GUIAS RÁPIDOS

Dicas para fotografar com frio

com a colaboração de Ana Isabel Sampaio

As condições meteorológicas, tal como as de iluminação, podem condicionar o exercício fotográfico. Com frio há menos propensão a sair, a captar imagens e a registar momentos importantes. As paisagens são mais frias, com cores menos contrastadas e, por conseguinte, resultam fotografias mais monocromáticas e tristes. Contudo, é preciso não desmoralizar e ver o “copo meio cheio”. Fazer das dificuldades, forças e dos inconvenientes, as nossas vantagens…

“Teoricamente é muito bonito, mas na prática..”, dirão muitos de vós! Este artigo tende a ajudar-vos a ver o outro lado do frio. Algumas das nossas dicas são:

 

  • Fazer as pazes com o tempo frio e relaxar. O inverno chega. Encarem esta verdade e não façam dela uma desculpa para ficar em casa. Felizmente, e graças à tecnologia, as roupas conseguem ser mais quentes e menos volumosas. Assim, não será por esta razão, ou pela falta de mobilidade que deixarão de fotografar. Relaxem. No verão está quente, no inverno está frio… so what?
  • Usar roupa por camadas (técnica da cebola). Caso a roupa ainda seja um entrave, planifiquem a indumentária. Vejam qual a roupa mais confortável e que vos permita ter liberdade de movimentos. Preparem-se para temperaturas cada vez mais baixas, com a inclusão de camadas de roupa extra. Lembrem-se que quanto mais frio estiver, menor liberdade de movimentos terão e, por conseguinte, mais reduzido o tempo de captura de imagens. Podendo controlar a sessão para que seja levada a cabo numa temperatura mais amena (dependendo da hora, do local, da incidência de luz direta, etc.) façam-no, pois aumentarão o tempo disponível para fotografar.
  • Fazer uma planificação cuidada e detalhada. Numa perspetiva de minimizar o tempo de exposição ás temperaturas menos agradáveis, a planificação da sessão fotográfica pode revelar-se num trunfo. Sabendo o resultado pretendido, façam o trabalho de casa. Estudem o local, a incidência de luz, as horas de por do sol e outras condicionantes que sejam previsíveis.
  • Joguem com a Profundidade de Campo. A profundidade de campo, de uma forma abreviada é a capacidade de fotografar um objeto tendo a imagem de fundo desfocada. Quanto menos a profundidade de campo maior contraste de focagem existe entre o elemento fotografado e o ambiente envolvente. Esta técnica pode disfarçar a fraca qualidade do local, enfatizando o objeto, dando-lhe o protagonismo que merece.
  • Céu/Nuvens. Pode parecer estranho, mas o céu pode ser uma valência a explorar. As nuvens, os raios de sol que espreitam por entre elas e a forma com se apresenta o contraste das mais carregadas, quando trabalhadas condignamente, resultam num espetáculo natural muito apreciado. A aproximação ao HDR, o aumento de contraste das cores evidenciando ainda mais as diferentes tonalidades de cinza que caraterizam as nuvens são um fator a considerar.

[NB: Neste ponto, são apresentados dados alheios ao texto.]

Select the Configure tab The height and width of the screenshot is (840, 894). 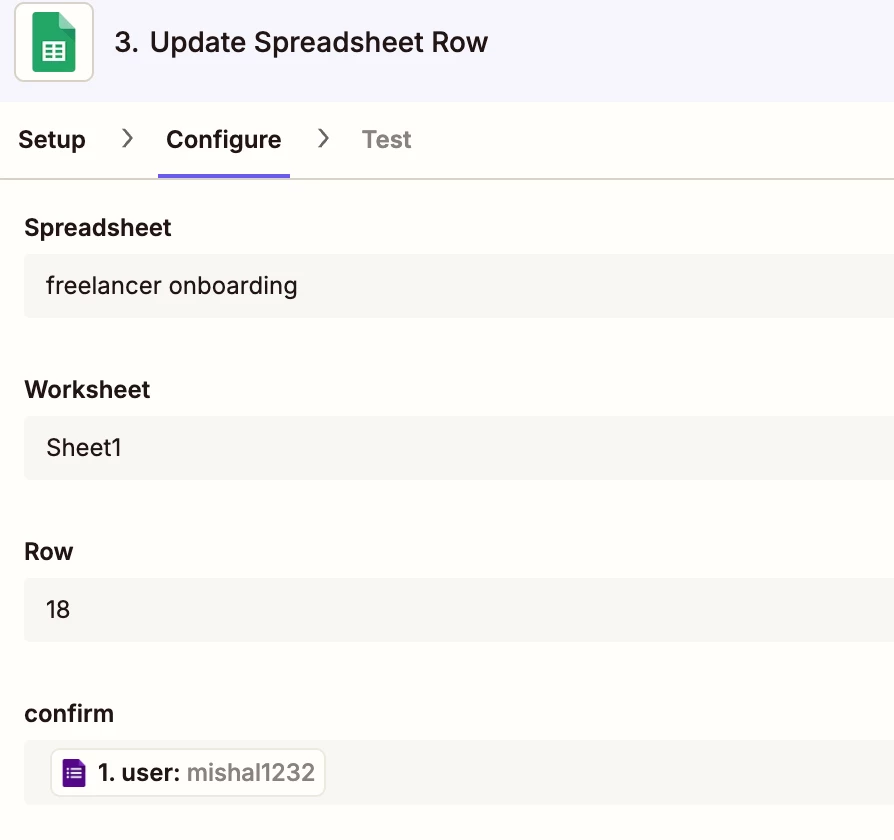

Não esperem que o tempo “feio” tenha a mesma conotação quando falamos de fotografia… Mais uma vez, vejamos o lado menos mau das situações e joguemos com as condições que temos ao nosso dispor. Consigamos utilizar o que muitos ignoram, para proveito próprio e como exercícios de resistência na prática do exercício fotográfico.